» **GOAL OF THE EXERCISE**
Where does the word "agent" occur in the data below? Copy each line that holds it.

» **DATA TO EXAMINE**
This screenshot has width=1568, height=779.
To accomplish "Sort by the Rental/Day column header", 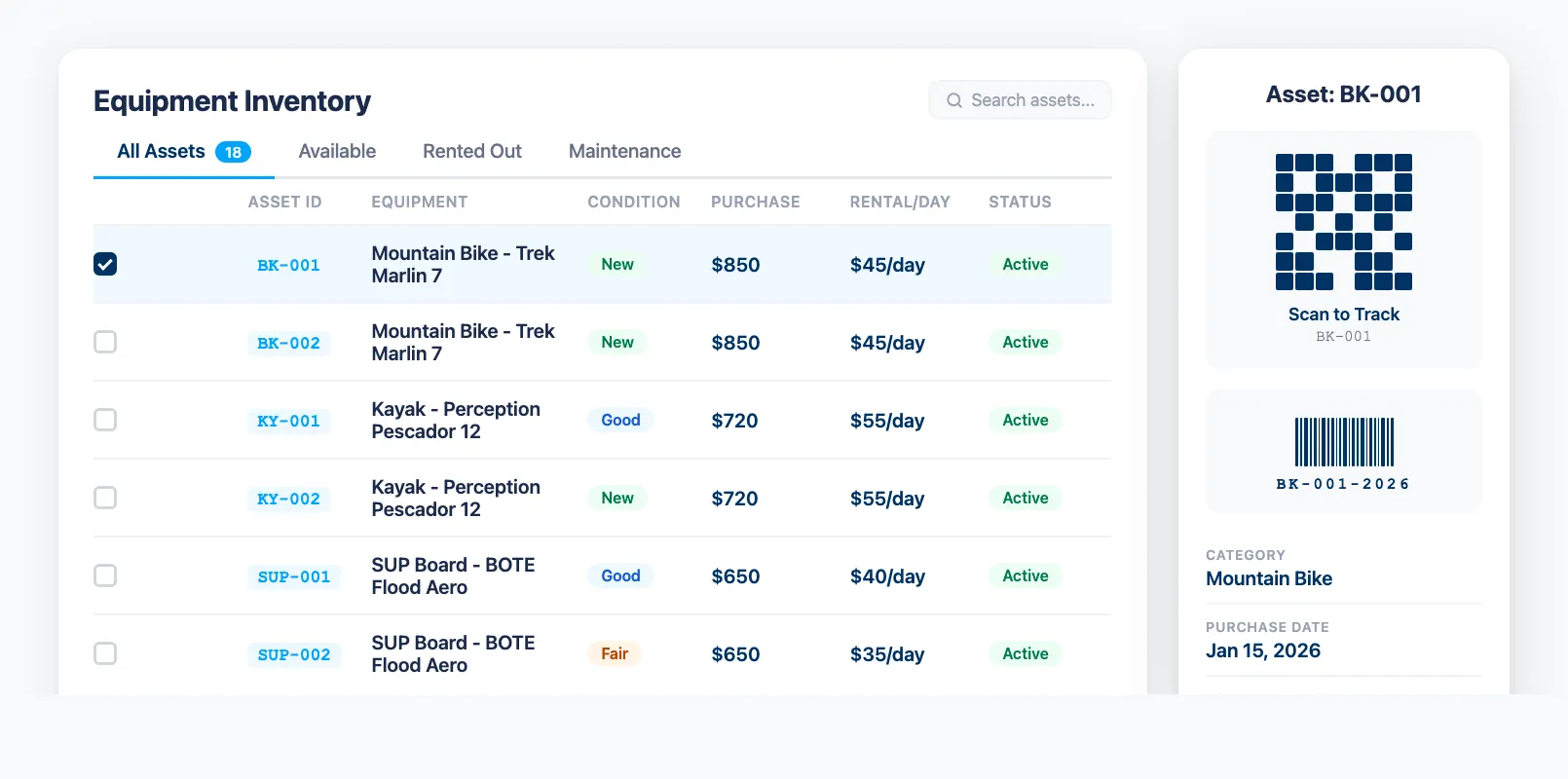I will tap(899, 202).
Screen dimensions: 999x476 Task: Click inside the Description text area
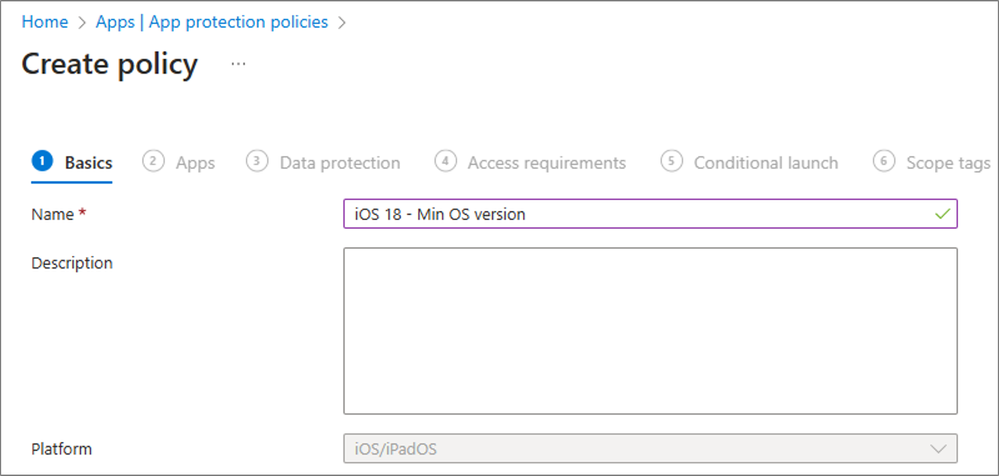(650, 331)
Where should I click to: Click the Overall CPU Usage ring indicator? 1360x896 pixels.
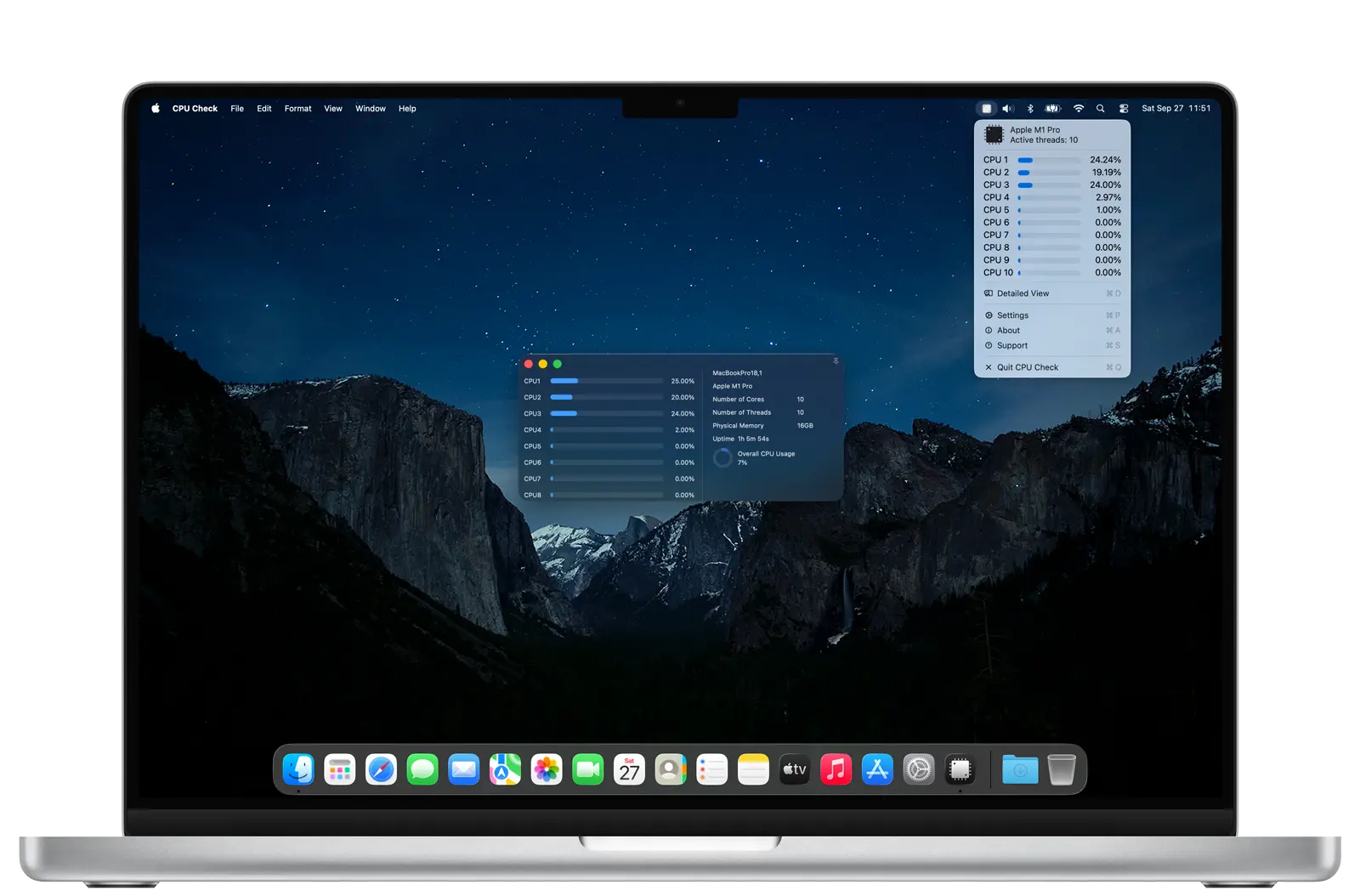tap(722, 458)
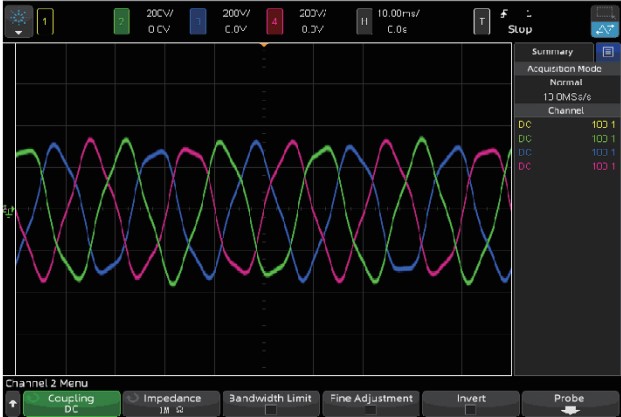This screenshot has height=417, width=621.
Task: Click the orange trigger position marker at top
Action: 263,46
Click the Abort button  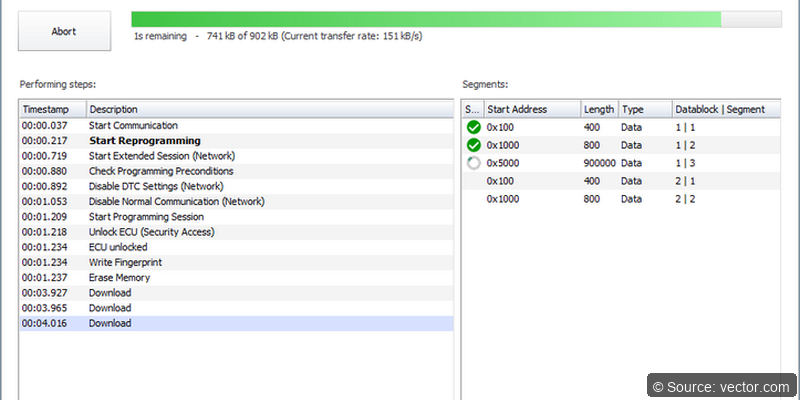[x=64, y=31]
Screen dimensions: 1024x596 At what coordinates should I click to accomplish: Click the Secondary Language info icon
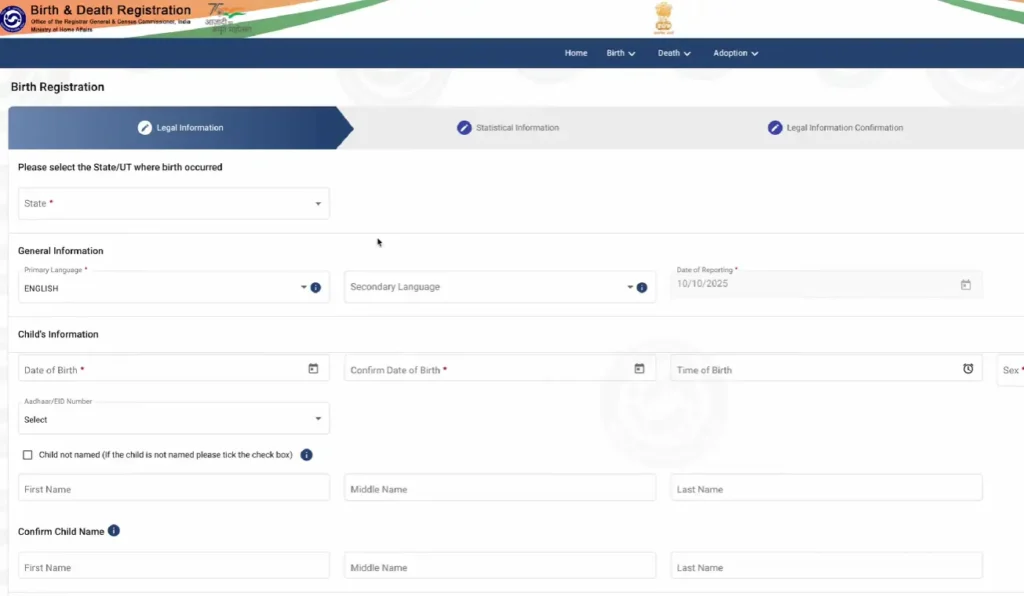[642, 288]
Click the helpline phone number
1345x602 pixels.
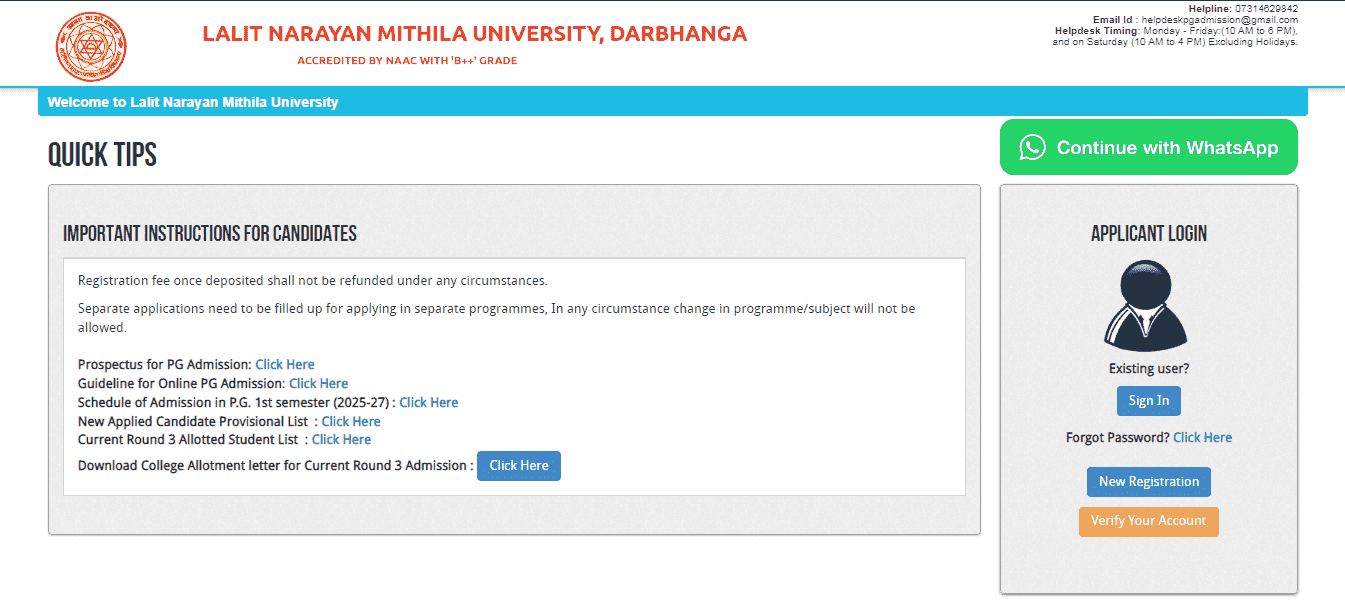click(1266, 9)
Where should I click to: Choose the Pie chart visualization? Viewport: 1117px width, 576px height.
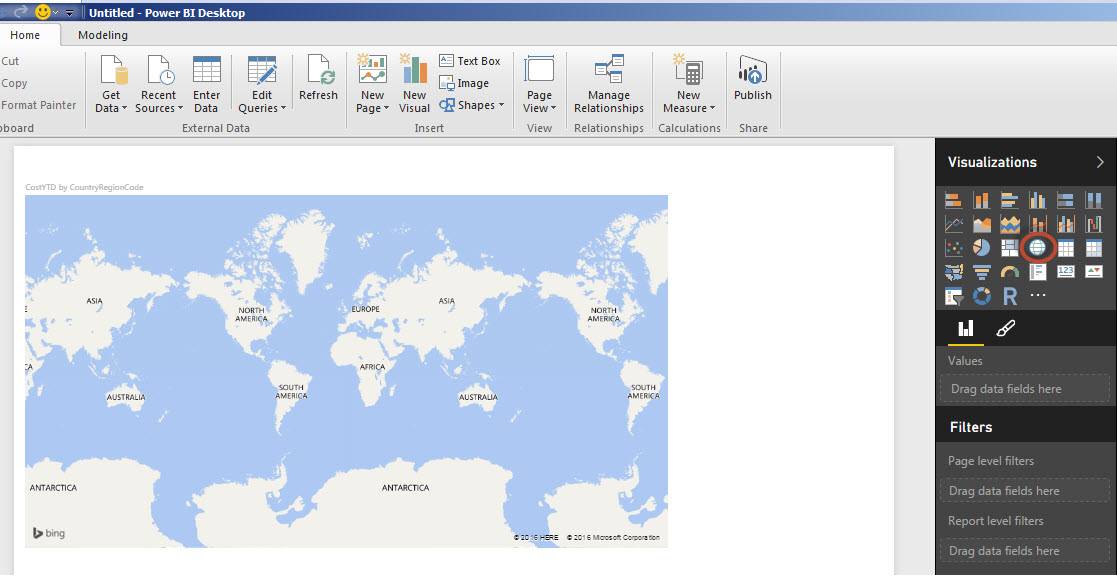coord(981,247)
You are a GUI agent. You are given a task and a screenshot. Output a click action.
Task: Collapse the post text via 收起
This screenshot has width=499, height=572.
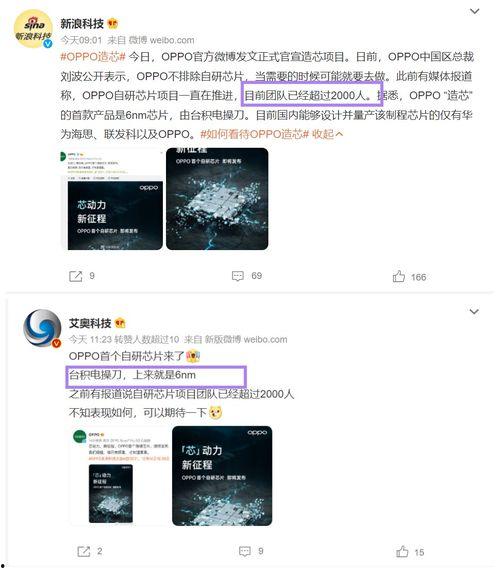[327, 134]
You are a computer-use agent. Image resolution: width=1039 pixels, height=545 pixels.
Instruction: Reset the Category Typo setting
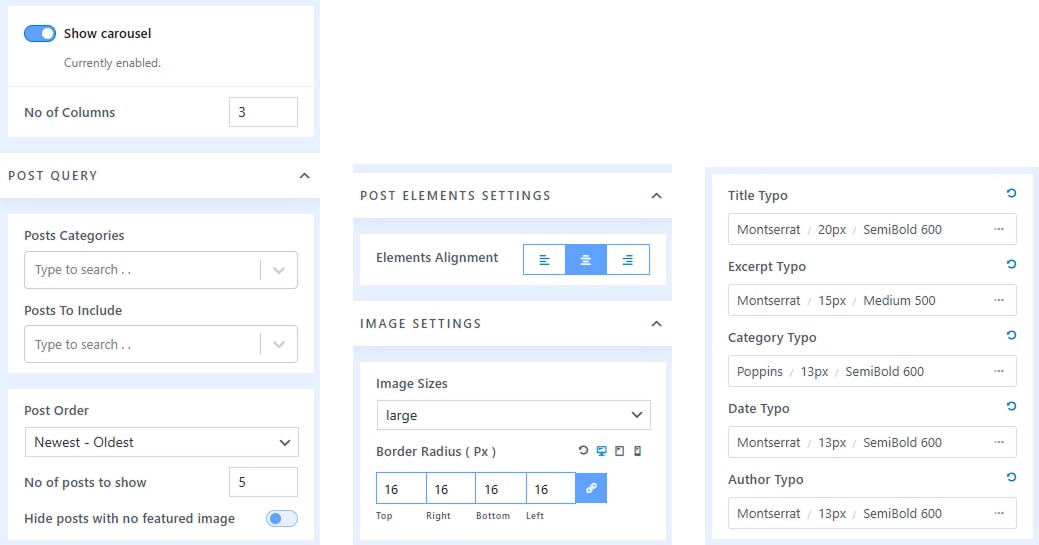(x=1011, y=336)

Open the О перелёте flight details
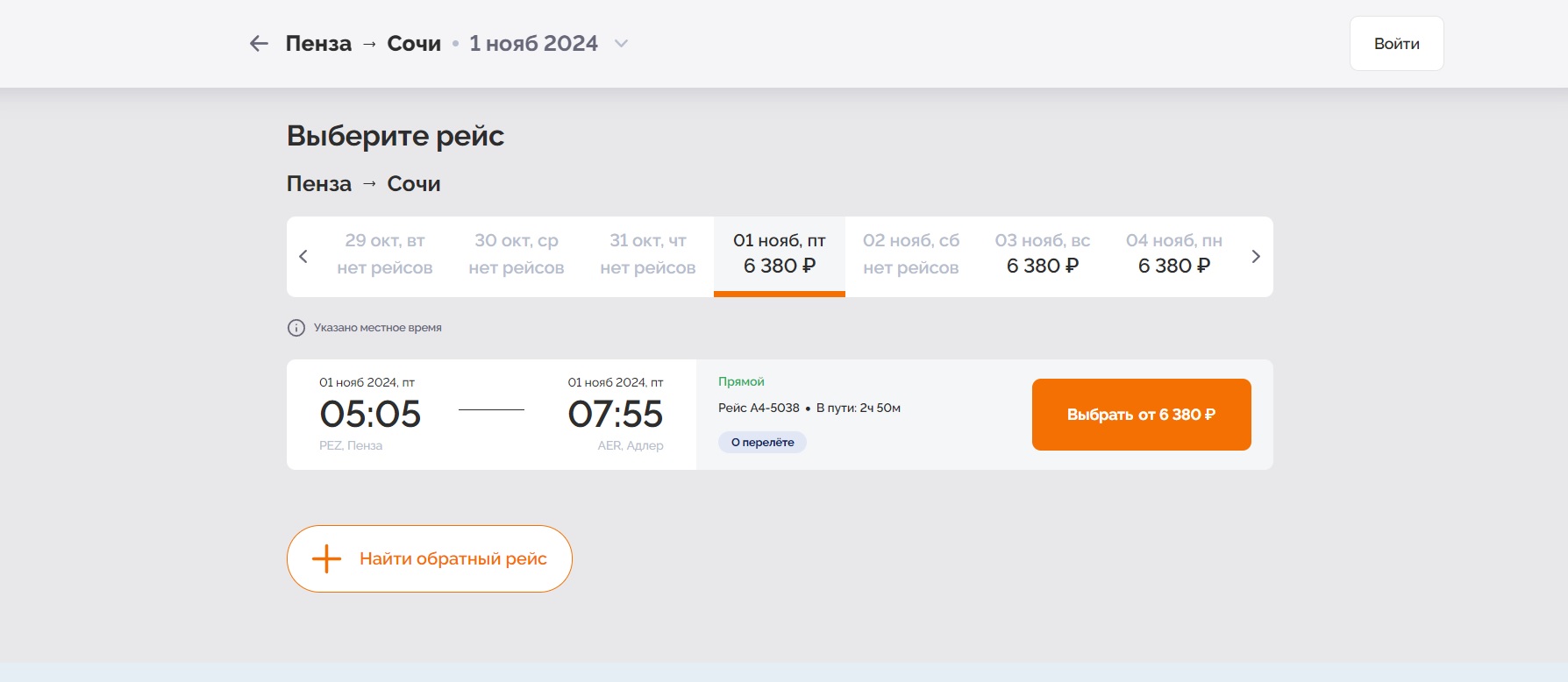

» **ANSWER SPACE**
You are a GUI agent. You are given a task and a screenshot. Output a click action.
You are a computer-use agent. Image resolution: width=1039 pixels, height=545 pixels.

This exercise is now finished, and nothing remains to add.